Auch die Ethnobotanik, ein sehr komplexes wissenschftliches Fachgebiet an der Schnittstelle zwischen Biologie und Ethnologie, das sich mit den diversen Nutz- und Kulturpflanzen der Völker und Völkerfamilien beschäftigt, möchten wir in ihrer Funktion als "Hilfswissenschaft" des modernen Diffusionismus sowie der nonkonformistischen Atlantisforschung und Alternativ-Historik vorstellen.

Abb. 1 Mais in Indien - vor der "Entdeckung" Amerikas durch Kolumbus? Die Abbildungen in einer Anzahl alter Tempel sind ein deutlicher Beleg dafür.

Gerade Ethnobotaniker waren entscheidend daran beteiligt, Ende des 20. Jahrhundert ein weiteres Glied in der Kette von Indizien für frühe interkoninentale Beziehungen zwischen den Völkern der alten und der neuen Welt zu schmieden.
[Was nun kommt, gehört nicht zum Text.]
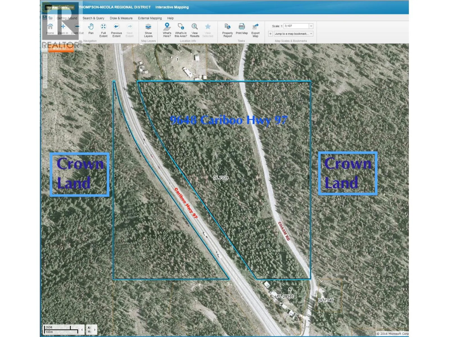
Task: Open the Jump to a map bookmark dropdown
Action: point(311,34)
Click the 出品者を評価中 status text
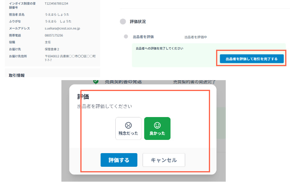This screenshot has height=186, width=290. tap(195, 37)
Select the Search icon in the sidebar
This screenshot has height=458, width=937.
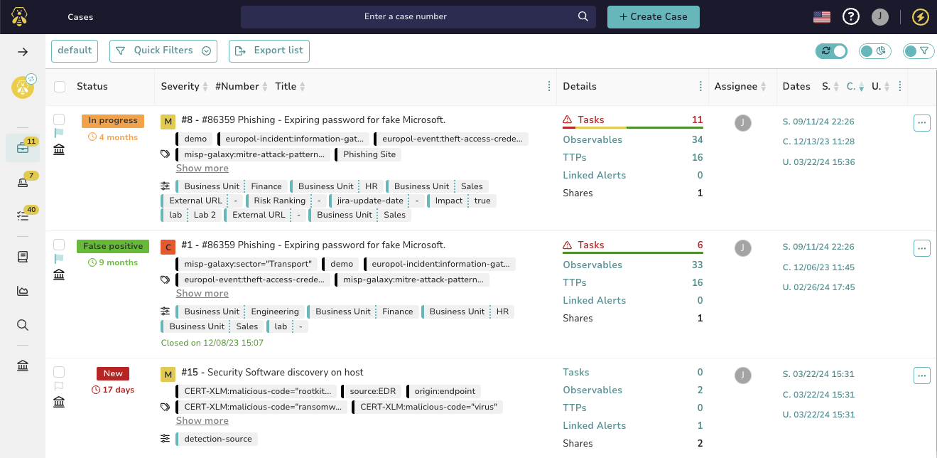click(22, 325)
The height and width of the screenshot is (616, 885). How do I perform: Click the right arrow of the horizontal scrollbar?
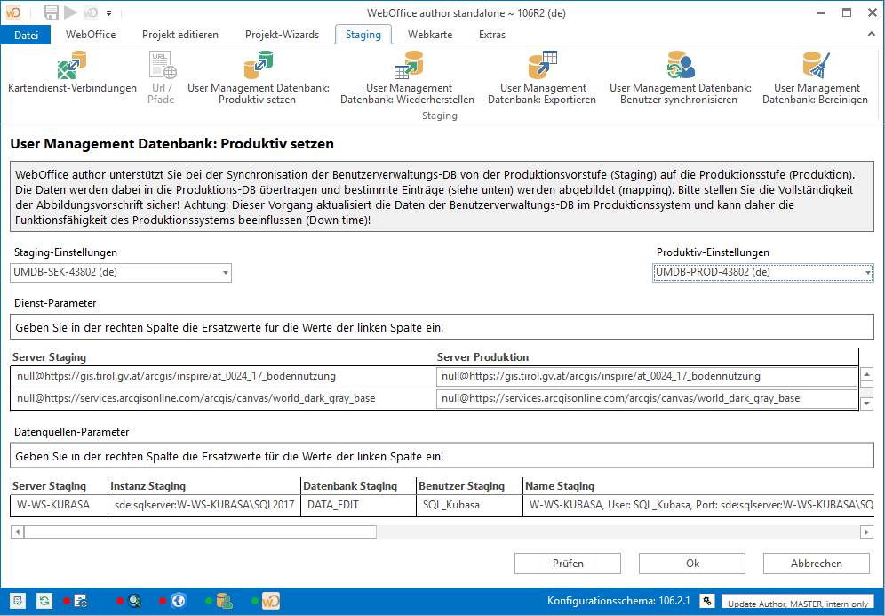click(x=868, y=531)
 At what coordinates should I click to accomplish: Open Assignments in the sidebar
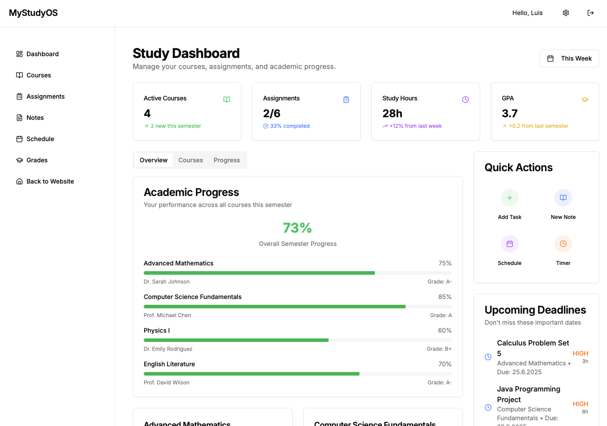pos(45,96)
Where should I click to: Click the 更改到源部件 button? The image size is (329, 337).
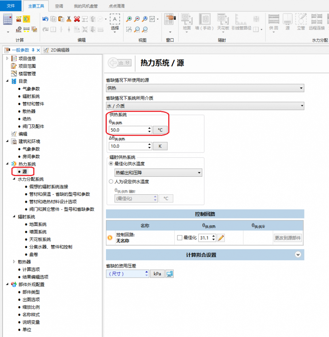point(288,238)
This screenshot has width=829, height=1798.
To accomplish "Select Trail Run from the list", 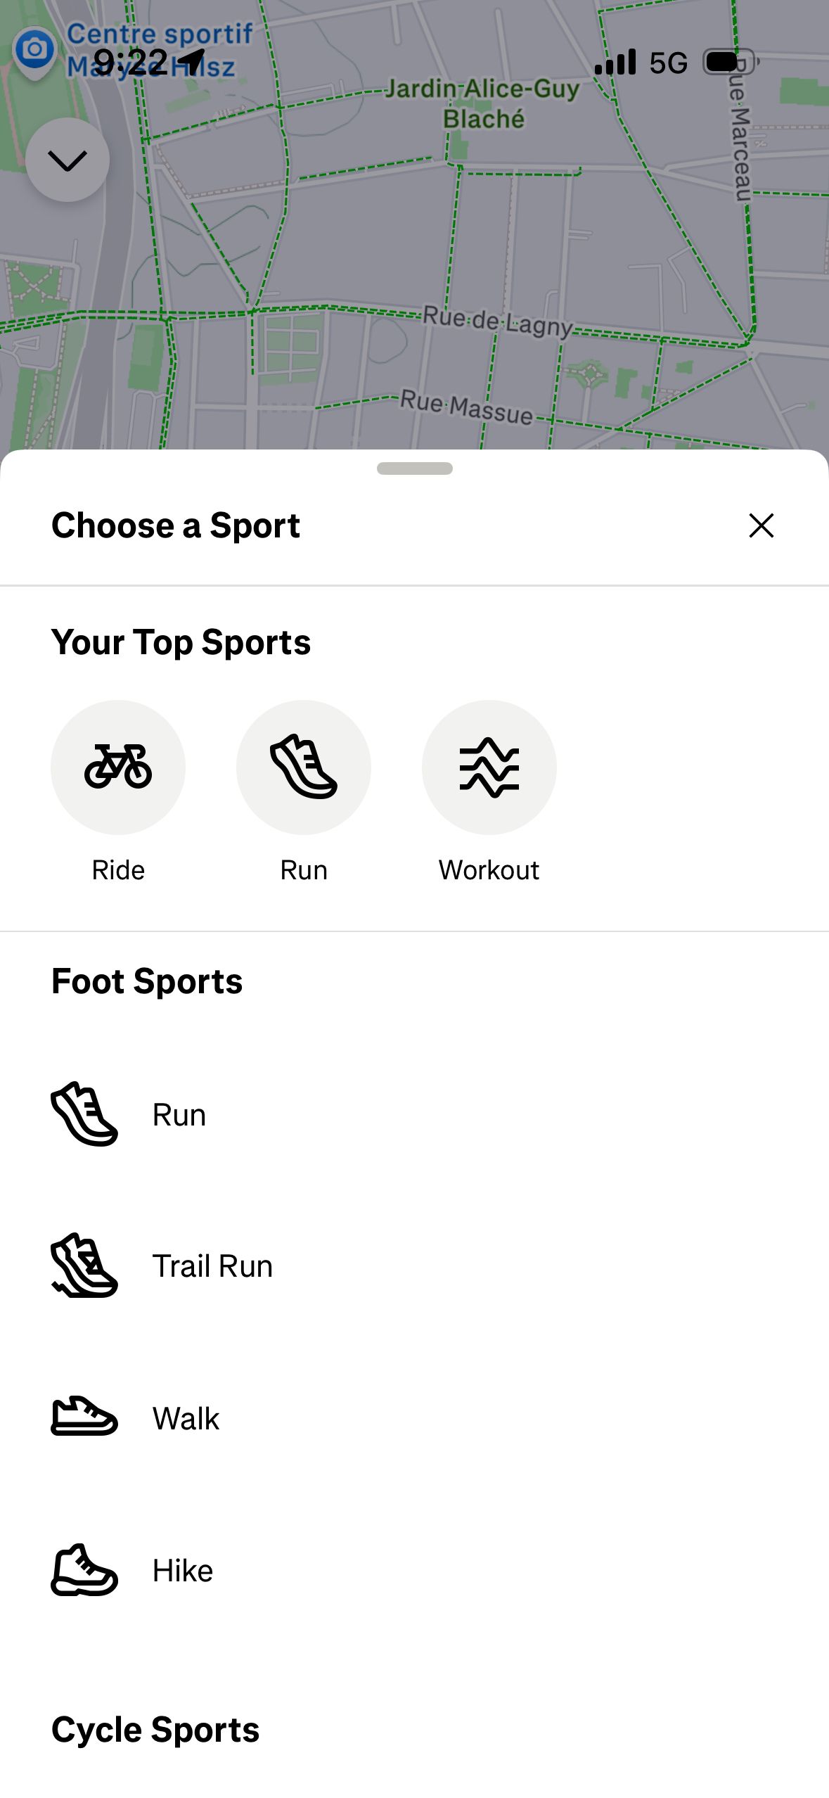I will click(212, 1266).
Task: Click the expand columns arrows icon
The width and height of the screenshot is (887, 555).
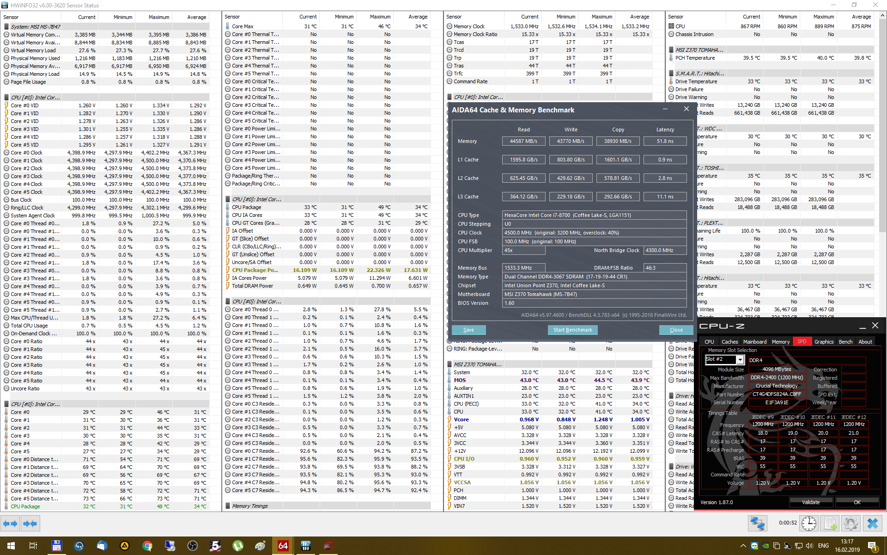Action: pos(10,524)
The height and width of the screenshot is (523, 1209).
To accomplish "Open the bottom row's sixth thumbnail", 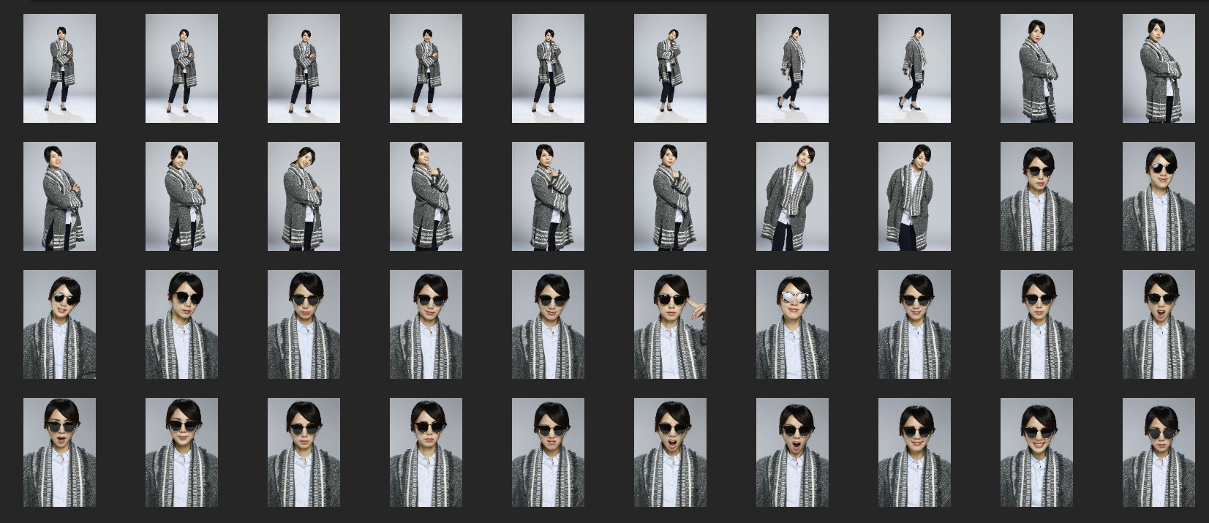I will click(670, 452).
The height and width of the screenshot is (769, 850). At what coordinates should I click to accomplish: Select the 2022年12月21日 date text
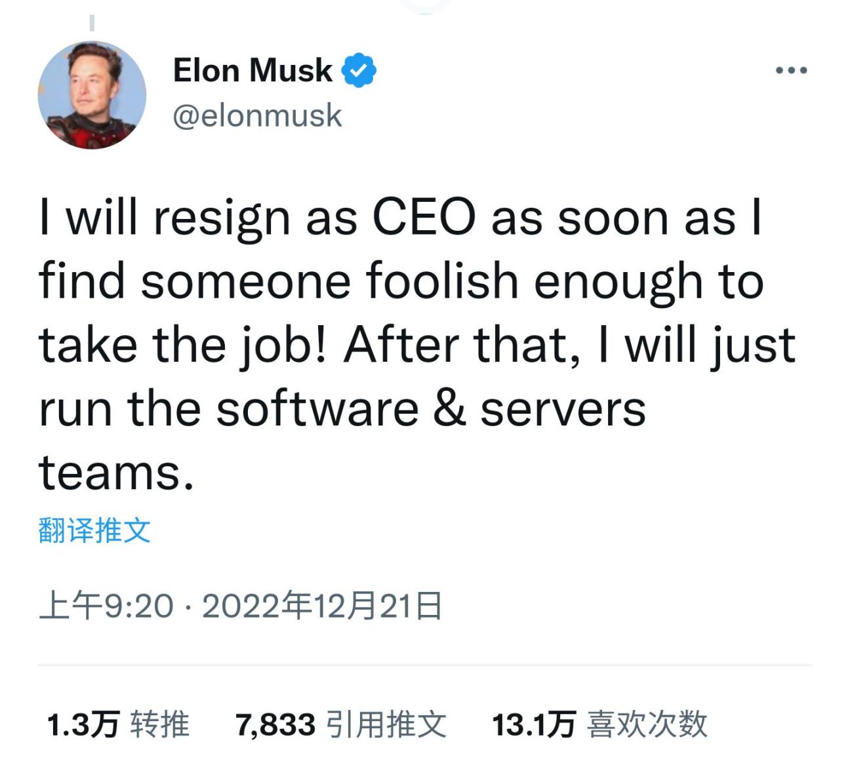click(322, 606)
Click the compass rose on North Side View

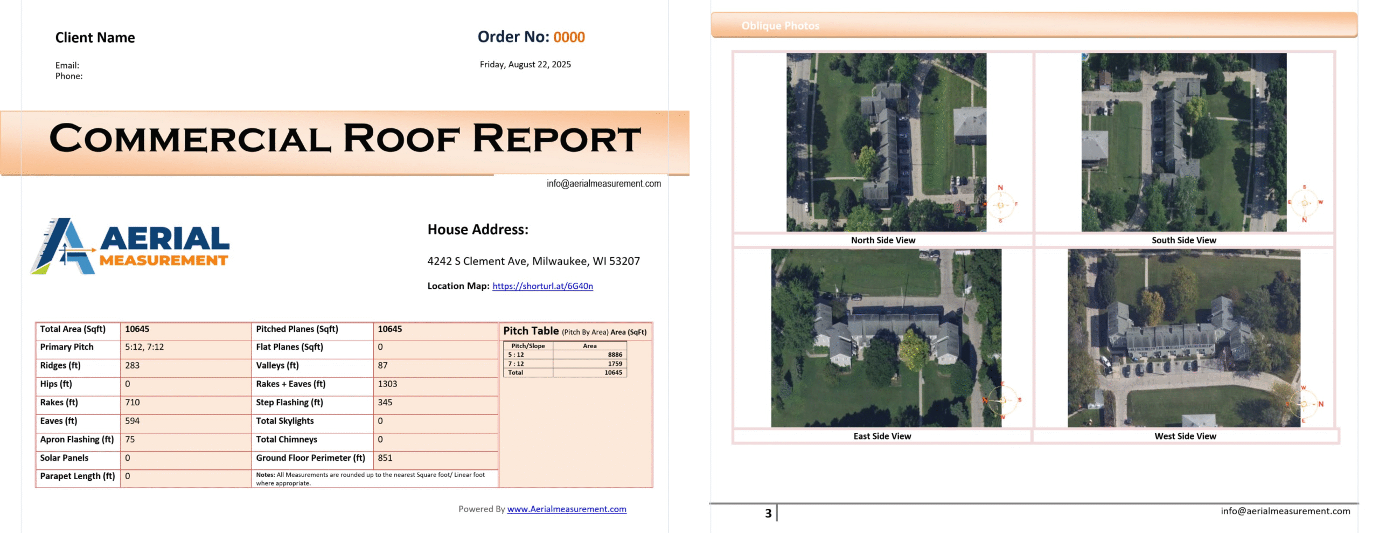point(1000,204)
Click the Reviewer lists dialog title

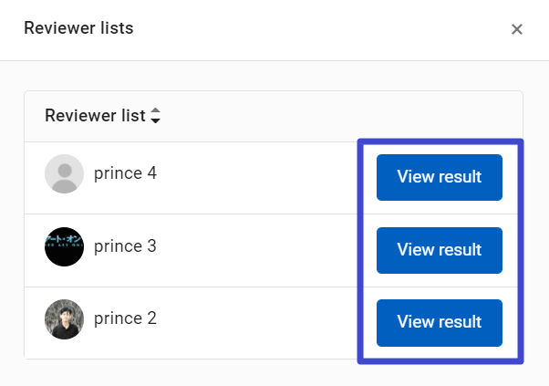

Einige Forscher konnten nämlich Anhand der Darstellungen aus indischen Tempeln verschiedener Epochen nachweisen, dass dort schon lange vor der "Entdeckung" Amerikas durch Christoph Kolumbus verschiedene Pflanzen und Früchte bekannt gewesen sein müssen, die eindeutig in der Neuen Welt beheimatet sind.

So belegten beispielsweise Carl L. Johannessen und Anne Z. Parker in ihrer Veröffentlichung "Maize Ears Sculptured in 12th and 13th Century A.D. India as Indicators of Pre-Columbian Diffusion", [1], dass in mindestens drei präkolumbischen Hoysala-Tempeln im Raum Myore im indischen Teilstaat Karnataka existieren Darstellungen von Maiskolben existieren. Ihr Artikel enthält u.a. 16 Fotografien einiger der betreffenden Skulpturen.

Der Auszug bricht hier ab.